Constantin élève de nombreux cavaliers au rang sénatorial, ayant dans son règne précédent les rangs de la fonction publique encore en augmentation rapide à remplir — c’était au moins 50 fois la taille de la fonction publique sous Caracalla — et ayant dans son règne ultérieur un deuxième sénat à remplir, à Constantinople (voir ci-dessous). Une inflation rapide des titres honorifiques a également eu lieu. À la suite de ces plusieurs changements, l’ordre équestre a cessé d’avoir un sens et une nouvelle noblesse du service impérial s’est développée. Constantin donna le premier rang dans l’administration centrale au questeur du palais, au magister officiorum et aux comtes des finances (comes sacrarum largitionum, comes rei privatae). Les vicaires diocésains sont rendus responsables devant les préfets prétoriens, dont le nombre augmente et dont les juridictions sont désormais de vastes territoires : les préfectures de Gaule, d’Italie, d’Illyrie et d’Orient. L’unification du pouvoir politique a entraîné une décentralisation correspondante de l’administration.

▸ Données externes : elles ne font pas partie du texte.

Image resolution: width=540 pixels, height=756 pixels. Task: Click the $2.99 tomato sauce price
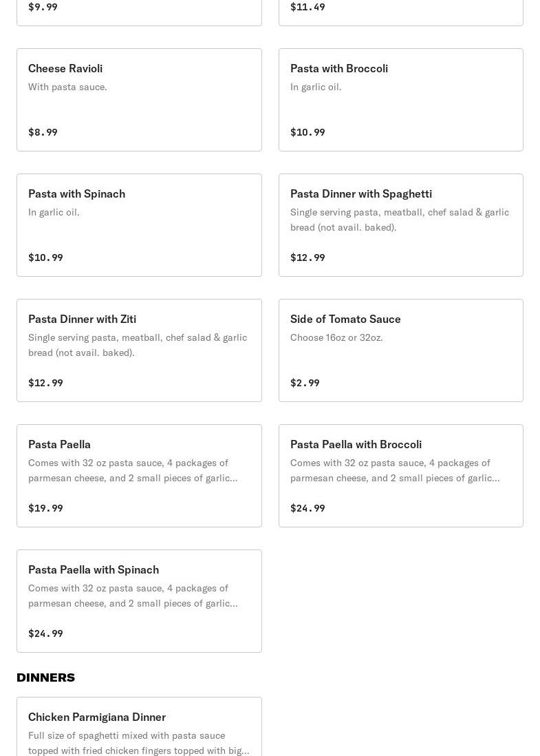[305, 383]
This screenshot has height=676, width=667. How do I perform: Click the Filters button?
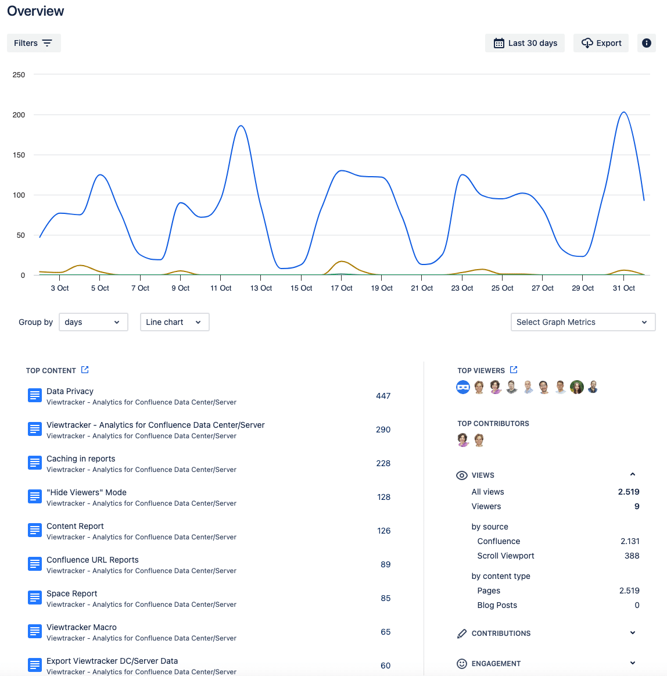click(33, 42)
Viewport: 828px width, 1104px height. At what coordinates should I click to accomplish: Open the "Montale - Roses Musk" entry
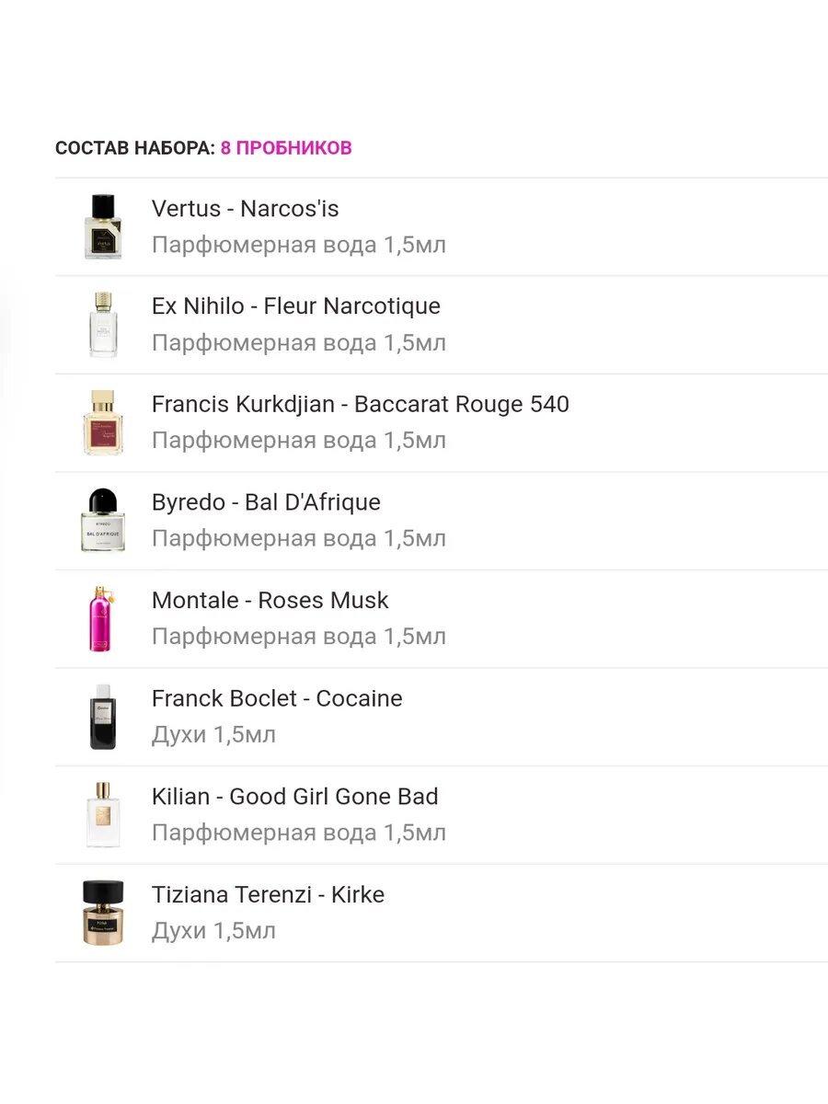(x=270, y=601)
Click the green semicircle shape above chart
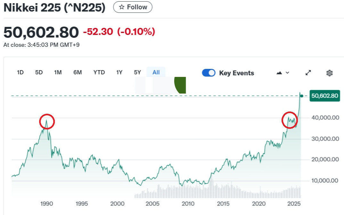 coord(180,85)
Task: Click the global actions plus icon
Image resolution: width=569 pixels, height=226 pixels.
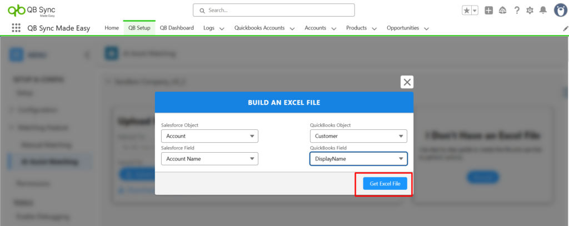Action: click(x=488, y=11)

Afin de réorganiser les finances et la monnaie, Constantin frappa deux nouvelles pièces: le miliarensis en argent et, surtout, le solidus en or, dont la stabilité devait en faire la monnaie de base de l’Empire byzantin. Et en pillant le trésor de Licinius et en spoliant les temples païens, il a pu rétablir les finances de l’État. Malgré cela, il devait encore créer des taxes de classe: la gleba pour les sénateurs, et la chrysargyre, qui était perçue en or et en argent sur les marchands et les artisans des villes.
L’immortalité de Constantin, cependant, repose sur sa fondation de Constantinople. Cette “Nouvelle Rome”, établie en 324 sur le site de Byzance et consacrée en 330, a rapidement augmenté en population à la suite des faveurs accordées aux immigrants. Un grand nombre d’églises y ont également été construites, même si les anciens temples n’ont pas été détruits; et la ville est devenue la capitale administrative de l’empire, recevant un sénat et un proconsul. Ce choix de site n’était pas dû à des considérations religieuses, comme cela a été suggéré, mais plutôt à des raisons à la fois stratégiques (sa proximité avec les frontières du Danube et de l’Euphrate) et économiques (l’importance du détroit et de la jonction entre la grande route continentale, qui allait de Boulogne à la Mer Noire, et les routes commerciales orientales, passant par l’Anatolie à Antioche et Alexandrie). Constantin est décédé le 22 mai 337.